Lo de sobornar a abusones que cada vez pedían más era algo que solo veíamos en las películas americanas, y que se señalaba claramente como un error. Si alguien te pega, no le das el bocadillo, le das una patada en la espinilla y sales corriendo a buscar a alguien más grande.

Supongo que es esa infancia la que determina mi manera de entender el mundo y me imposibilita entender mecanismos como el de pagar 30 millones de euros a los marroquíes para que dejen (de momento) de abusar de su propia población arrojándola contra las vallas de Ceuta, o la de ofrecer el indulto a los tipos que montaron un golpe de estado en Cataluña, que juran y perjuran que lo volverán a hacer, a los que se les hizo un juicio con todas las garantías y a los que ya se les han permitido muchas licencias extraordinarias, simplemente por ser ellos quienes son.

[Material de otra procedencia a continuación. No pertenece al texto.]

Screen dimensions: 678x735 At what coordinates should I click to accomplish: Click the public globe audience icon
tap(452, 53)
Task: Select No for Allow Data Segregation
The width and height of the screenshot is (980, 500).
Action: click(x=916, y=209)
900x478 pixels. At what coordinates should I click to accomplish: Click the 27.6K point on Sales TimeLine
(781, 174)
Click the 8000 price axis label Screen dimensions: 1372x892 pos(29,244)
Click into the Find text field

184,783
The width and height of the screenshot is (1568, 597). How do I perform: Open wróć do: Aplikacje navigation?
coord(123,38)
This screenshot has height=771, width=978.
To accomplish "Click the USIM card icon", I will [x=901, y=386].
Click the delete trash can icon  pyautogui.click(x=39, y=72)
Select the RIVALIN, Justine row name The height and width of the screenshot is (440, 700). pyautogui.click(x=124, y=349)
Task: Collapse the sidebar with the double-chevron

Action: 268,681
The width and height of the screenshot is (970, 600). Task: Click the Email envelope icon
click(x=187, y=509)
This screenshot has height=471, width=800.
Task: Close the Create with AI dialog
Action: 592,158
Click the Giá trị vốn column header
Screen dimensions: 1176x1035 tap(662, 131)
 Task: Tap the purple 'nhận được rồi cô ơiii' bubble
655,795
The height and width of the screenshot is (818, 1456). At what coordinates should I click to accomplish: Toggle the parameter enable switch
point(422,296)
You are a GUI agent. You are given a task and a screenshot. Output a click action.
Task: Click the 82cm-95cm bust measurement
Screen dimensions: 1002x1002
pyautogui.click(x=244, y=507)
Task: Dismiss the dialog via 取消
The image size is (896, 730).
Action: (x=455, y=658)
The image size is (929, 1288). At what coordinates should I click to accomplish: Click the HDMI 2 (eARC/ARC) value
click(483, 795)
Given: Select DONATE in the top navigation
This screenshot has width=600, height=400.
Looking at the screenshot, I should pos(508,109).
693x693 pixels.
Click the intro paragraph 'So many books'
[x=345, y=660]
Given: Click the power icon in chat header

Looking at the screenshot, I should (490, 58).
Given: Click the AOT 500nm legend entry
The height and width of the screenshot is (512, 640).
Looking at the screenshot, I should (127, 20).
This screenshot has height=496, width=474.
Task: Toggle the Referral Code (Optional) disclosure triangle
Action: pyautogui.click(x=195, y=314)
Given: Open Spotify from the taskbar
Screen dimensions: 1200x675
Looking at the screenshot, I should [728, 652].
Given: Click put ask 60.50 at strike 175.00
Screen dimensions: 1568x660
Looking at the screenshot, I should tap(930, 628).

En mi cabeza eso es como si un tío te rompe la nariz en el patio, le pilla un maestro, le castiga, y mientras todavía te gotea la sangre, llega una maestra de infantil, os dice que hagáis las paces, y le levanta el castigo mientras el otro te dice entre dientes que te prepares cuando salgas que en la puerta te espera para acabar lo que ha empezado.

Nuestro amigo Diego Conesa debió ir también a otro colegio, porque él entiende y comparte completamente cualquier cosa que diga o mande su amigo Pedro Sánchez, ya sea eliminar el trasvase, que la mitad del rescate europeo se dirija a Cataluña mientras a Murcia llegan solo migajas o indultar aunque fuera al demonio mismo.